== Exercise ==
Quote every row below word for word, omitting the pictures from your answer.

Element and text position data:

___

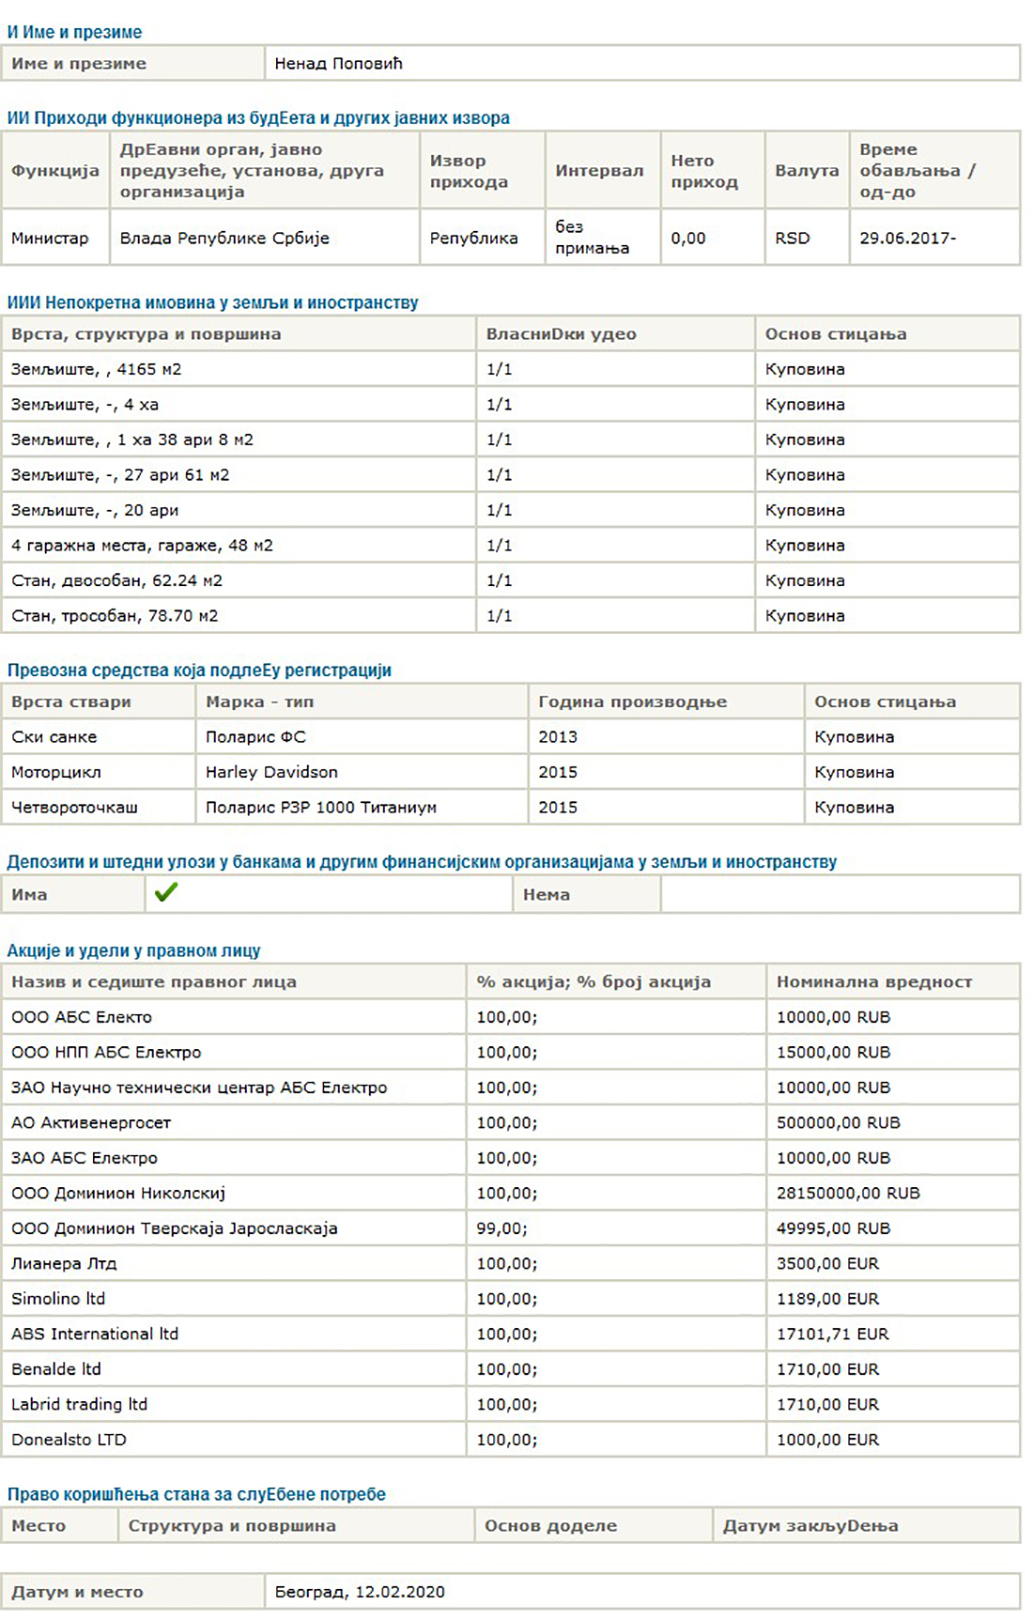The width and height of the screenshot is (1033, 1620).
Task: Click the Основ стицања header in real estate table
Action: coord(887,334)
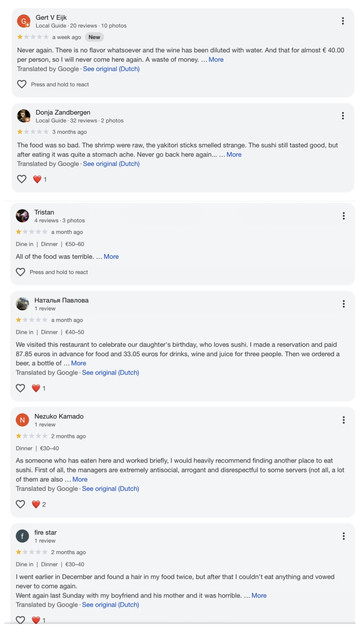Click Наталья Павлова's profile photo thumbnail
Screen dimensions: 360x640
coord(22,304)
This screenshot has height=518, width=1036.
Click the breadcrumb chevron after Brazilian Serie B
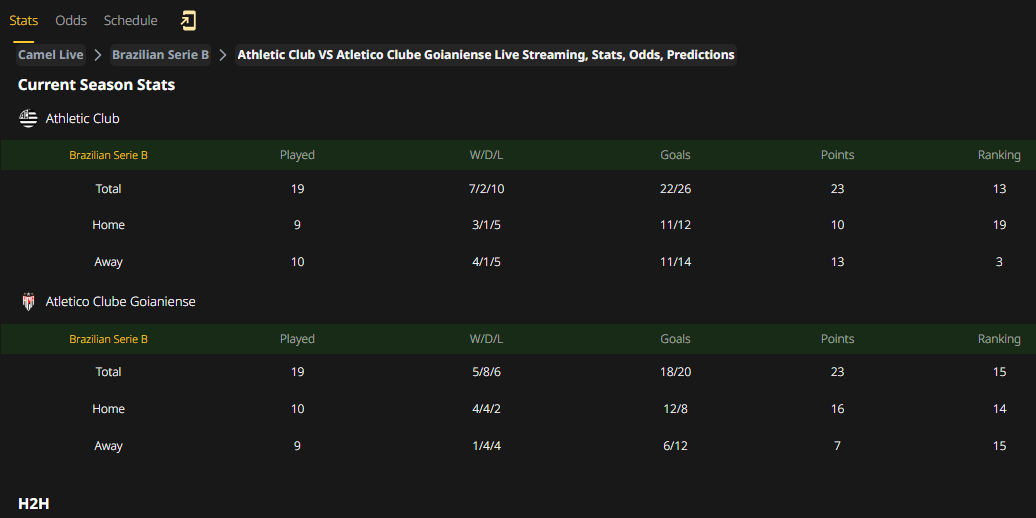coord(223,55)
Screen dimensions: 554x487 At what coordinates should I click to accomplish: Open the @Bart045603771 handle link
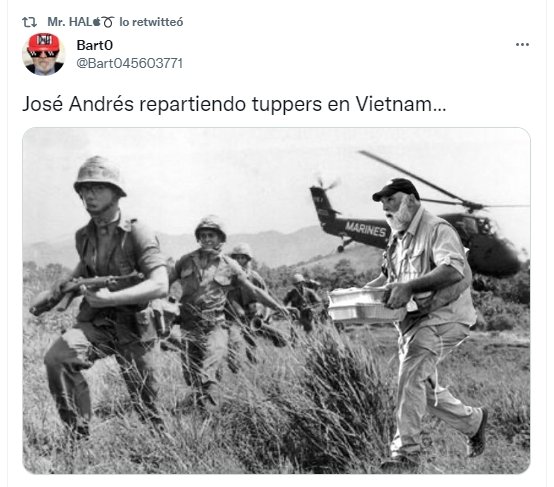129,64
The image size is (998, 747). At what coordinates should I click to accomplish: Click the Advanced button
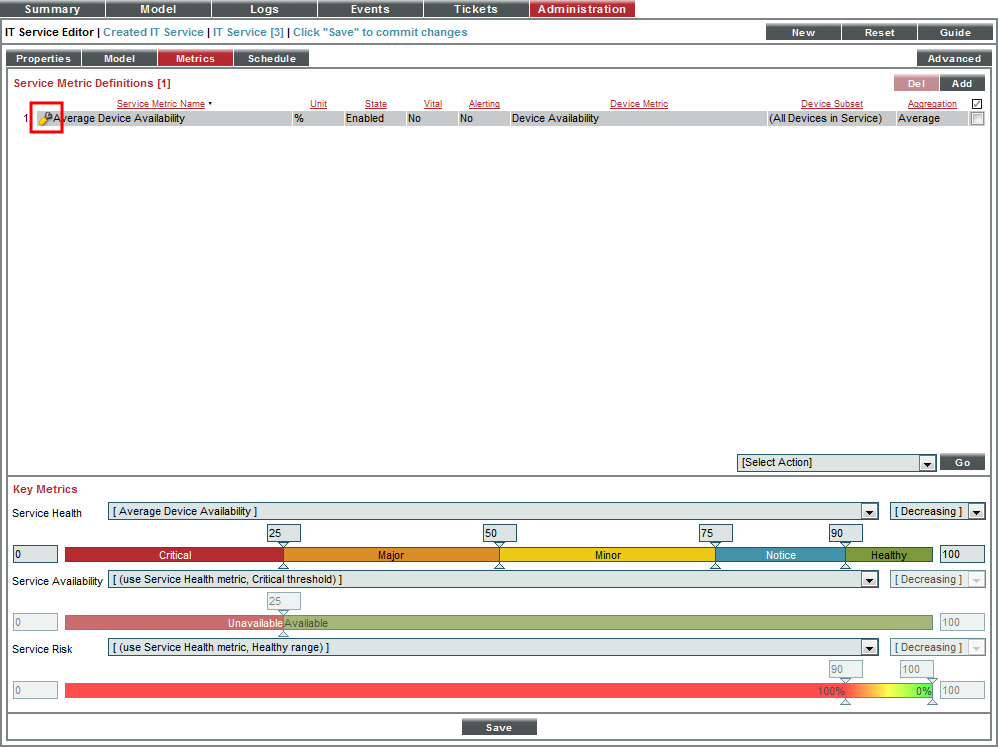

___

== Task response ==
The width and height of the screenshot is (1033, 1620).
Task: Click the Основ стицања header in real estate table
Action: coord(887,334)
Click Наталья Павлова's profile photo thumbnail
Screen dimensions: 360x640
coord(22,304)
This screenshot has height=518, width=1036.
Click the breadcrumb chevron after Brazilian Serie B
coord(223,55)
Screen dimensions: 554x487 At what coordinates should I click to accomplish: Open the @Bart045603771 handle link
129,64
The image size is (998, 747). At what coordinates should I click to accomplish: Click the Advanced button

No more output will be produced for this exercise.